Chronique

Evan Parker, Matthew Wright, Trance Map+

Crepuscule in Nickelsdorf

Evan Parker (ss), Matthew Wright (turntable, live sampling), Adam Linson (cb, electronics), John Coxon (turntable, electronics), Ashley Wales (electronics)

Label / Distribution : Intakt/Orkhestra

Dans la discographie pléthorique du saxophoniste anglais, le travail avec l’électronique n’est pas une pratique nouvelle. On se souvient de Free Zone Appleby où l’électronicien Joel Ryan traitait en temps réel les parties de saxophone (de même que celles de la basse de Barry Guy ou la batterie de Paul Lytton) ou encore de l’Evan Parker Electro-Acoustic Ensemble (plusieurs disques, la plupart chez ECM). En 2011, sortait le disque Trance Map en duo avec le platiniste [1] Matthew Wright. On retrouve ce dernier ici, en version augmentée, au côté de quelques-uns de ses collègues anglais, tous adeptes des productions sonores via les machines.

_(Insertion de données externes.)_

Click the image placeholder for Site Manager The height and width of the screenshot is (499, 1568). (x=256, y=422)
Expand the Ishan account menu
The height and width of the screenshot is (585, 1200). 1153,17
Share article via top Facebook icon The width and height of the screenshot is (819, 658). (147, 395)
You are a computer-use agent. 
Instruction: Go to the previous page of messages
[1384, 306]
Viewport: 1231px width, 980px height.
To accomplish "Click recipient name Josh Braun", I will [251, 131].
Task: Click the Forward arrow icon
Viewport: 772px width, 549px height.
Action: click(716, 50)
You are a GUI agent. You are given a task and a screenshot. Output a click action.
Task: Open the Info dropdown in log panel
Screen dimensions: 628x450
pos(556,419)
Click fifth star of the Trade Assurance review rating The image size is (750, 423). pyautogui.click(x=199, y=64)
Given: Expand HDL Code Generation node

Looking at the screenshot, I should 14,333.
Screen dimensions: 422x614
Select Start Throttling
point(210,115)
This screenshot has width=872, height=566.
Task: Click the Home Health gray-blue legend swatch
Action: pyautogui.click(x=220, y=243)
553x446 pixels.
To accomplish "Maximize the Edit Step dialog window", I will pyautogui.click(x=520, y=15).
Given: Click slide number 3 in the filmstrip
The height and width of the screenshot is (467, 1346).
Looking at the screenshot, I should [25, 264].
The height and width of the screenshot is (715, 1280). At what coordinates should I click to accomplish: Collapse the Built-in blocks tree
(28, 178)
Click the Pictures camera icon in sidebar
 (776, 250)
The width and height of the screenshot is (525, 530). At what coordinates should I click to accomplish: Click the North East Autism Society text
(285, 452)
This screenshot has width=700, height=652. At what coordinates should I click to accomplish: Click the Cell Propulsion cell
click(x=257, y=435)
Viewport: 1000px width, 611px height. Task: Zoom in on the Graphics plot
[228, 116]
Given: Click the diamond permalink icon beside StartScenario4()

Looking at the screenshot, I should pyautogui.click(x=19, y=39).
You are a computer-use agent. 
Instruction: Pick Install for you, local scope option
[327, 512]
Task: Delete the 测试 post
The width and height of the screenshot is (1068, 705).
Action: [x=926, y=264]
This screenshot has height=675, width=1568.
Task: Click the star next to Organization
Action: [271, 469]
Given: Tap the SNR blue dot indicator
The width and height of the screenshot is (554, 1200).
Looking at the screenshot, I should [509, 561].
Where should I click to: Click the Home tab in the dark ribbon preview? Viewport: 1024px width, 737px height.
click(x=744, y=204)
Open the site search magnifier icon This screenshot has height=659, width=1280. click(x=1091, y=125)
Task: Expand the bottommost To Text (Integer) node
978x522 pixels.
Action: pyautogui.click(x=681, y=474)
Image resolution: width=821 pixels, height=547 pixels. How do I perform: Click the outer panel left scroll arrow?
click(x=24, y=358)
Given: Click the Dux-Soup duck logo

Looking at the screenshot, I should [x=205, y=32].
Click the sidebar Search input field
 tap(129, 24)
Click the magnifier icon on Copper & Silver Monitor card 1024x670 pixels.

Excepté Adam Linson dont on reconnaît parfois la contrebasse, difficile de distinguer qui fait quoi dans ce buisson de propositions électroniques qui fourmillent en tout sens. Débutant avec beaucoup de poésie par des sons naturels à base de pépiements d’oiseaux de nuit ou de vents, les sons se métamorphosent au fil du temps en unité électronique et se mêlent les uns aux autres dans un tissu complexe parfaitement cohérent. Nulle opposition, en effet, entre le naturel et l’artificiel, et la perturbation induite chez celui qui écoute participe à une plaisante déstabilisation.

Comme un ruissellement qui va gonflant, le saxophone soprano d’Evan Parker prend sa place au centre de ce paysage mobile. Pratiquant la respiration circulaire qui est sa signature, il déroule un liseré cuivré qui apporte une chaleur supplémentaire à des ambiances entre chien et loup, sans jamais prendre la voie d’un discours narratif. Il produit ainsi un continuum aux variations incessantes qui agrège l’attention pour finir par se fondre également dans l’ensemble.

Le point fort de cette formation [2] réside évidemment dans l’interplay qui caractérise le quintet. Par la force de l’improvisation, ils atteignent des pics d’intensité et amènent la musique à un état de lévitation où tout fait écho dans un effet de miroitement permanent proprement magnétique.

par Nicolas Dourlhès // Publié le 22 décembre 2019
P.-S. :

[1Platiniste : musicien jouant des platines, pas (forcément) fan de Michel Platini

[2John Coxon joue avec Wadada Leo Smith. Depuis le début des années 90, Ashley Wales arpente les territoires de la musique électronique anglaise, jungle notamment, et s’oriente vers les formes les plus libres.